One of the biggest problem with the cost of health care is the cost of prescription drugs, which is rising far faster than the rate of inflation for other goods.
The Republicans have no ideas on how to control drug costs, other than the "free market" (which has caused the problem in the first place). Democrats haven't been much better. They also have not come up with a plan to lower drug costs, except to let Medicare negotiate drug prices with the drug companies (which is only a partial solution).
But one Democrat has stepped forward with a real plan -- Senator Elizabeth Warren of Massachusetts. Here is how she describes her plan in an op-ed for The Washington Post:
Forty-seven states and the Justice Department are investigating a price-fixing conspiracy that’s driving up the cost of generic drugs in the United States. One investigator called it “most likely the largest cartel in the history of the United States.” This crisis calls for action. That is why I’m introducing legislation to authorize the public manufacture of generic drugs wherever drug companies have warped markets to drive up prices.
Drug companies use the “free market” as a shield against any effort to reduce prices for families. But they’re not operating in a free market; they’re operating in a market that’s rigged to line their pockets and limit competition. The entire pharmaceutical industry in reality runs on government-granted monopolies, mostly in the form of long-term patent protections.
This system, intended to compensate drug companies for innovation costs, should be closely scrutinized. One of its few remaining virtues is supposed to be that when these exclusive monopolies run out, market competition kicks in to produce cheap, generic versions for consumers. Sounds great — but it isn't working.
Antibiotics, steroids, heart medications, thyroid pills — nearly 90 percent of American prescriptions are written for generics. But the generic drug market is fundamentally broken.

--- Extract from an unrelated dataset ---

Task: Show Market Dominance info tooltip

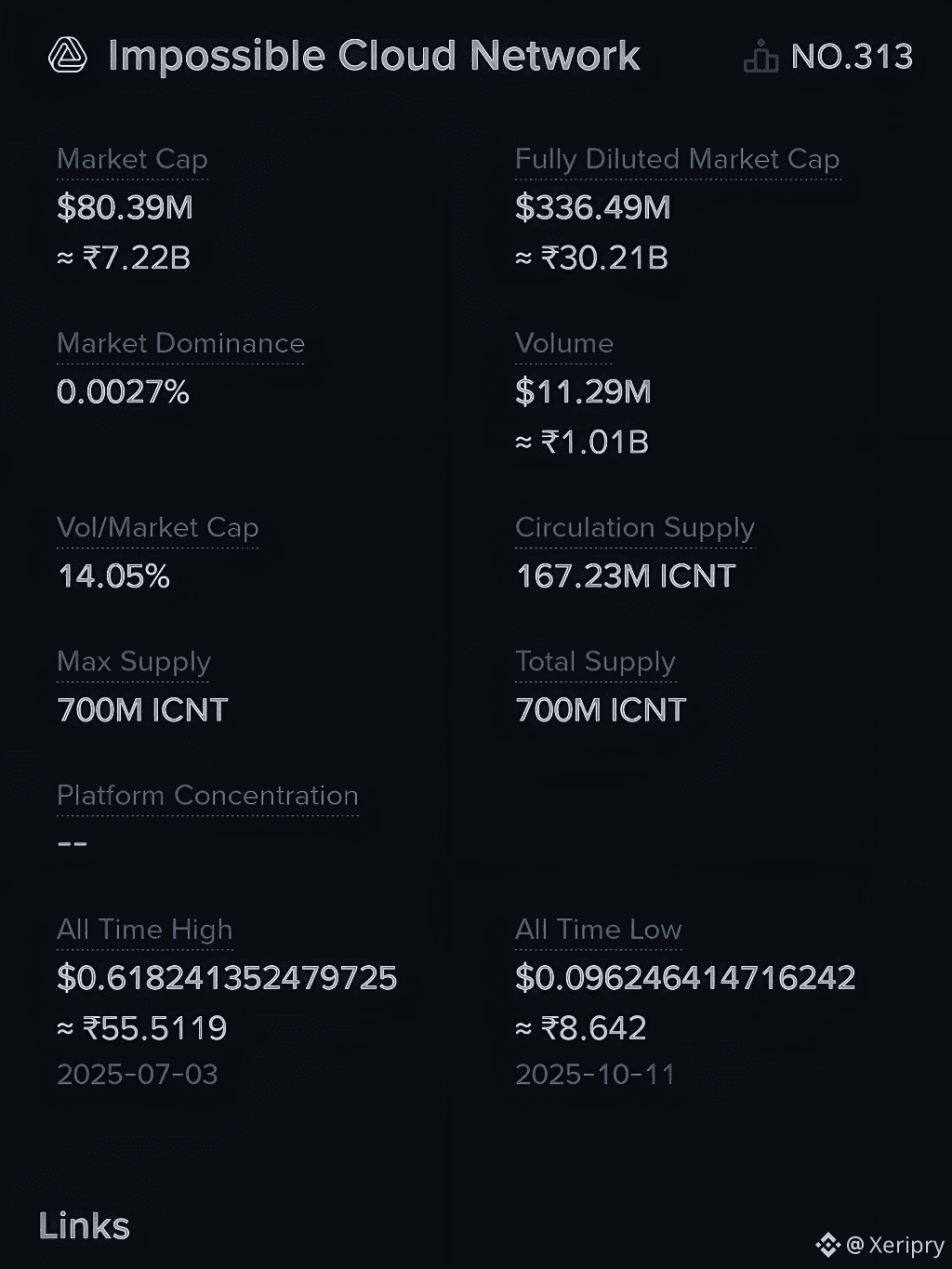Action: [180, 343]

Today, 40 percent of generic drugs are made by a single company, and the majority are manufactured by only one or two companies. With so little competition for generics, drug makers can push up prices and squeeze consumers without consequence. As a result, prescription drug prices are crushing families. Millions of Americans are skipping required doses and putting their health at risk because they can’t afford to renew their prescriptions.
Promoting competition used to be a central goal of economic policymaking. Today, in market after market, competition is dying as a handful of giant companies gain more and more market share. And as these companies get bigger, they create a vicious cycle, spending millions more on politics and lobbying to rig the rules, crushing potential competitors and further insulating themselves from legal or market accountability.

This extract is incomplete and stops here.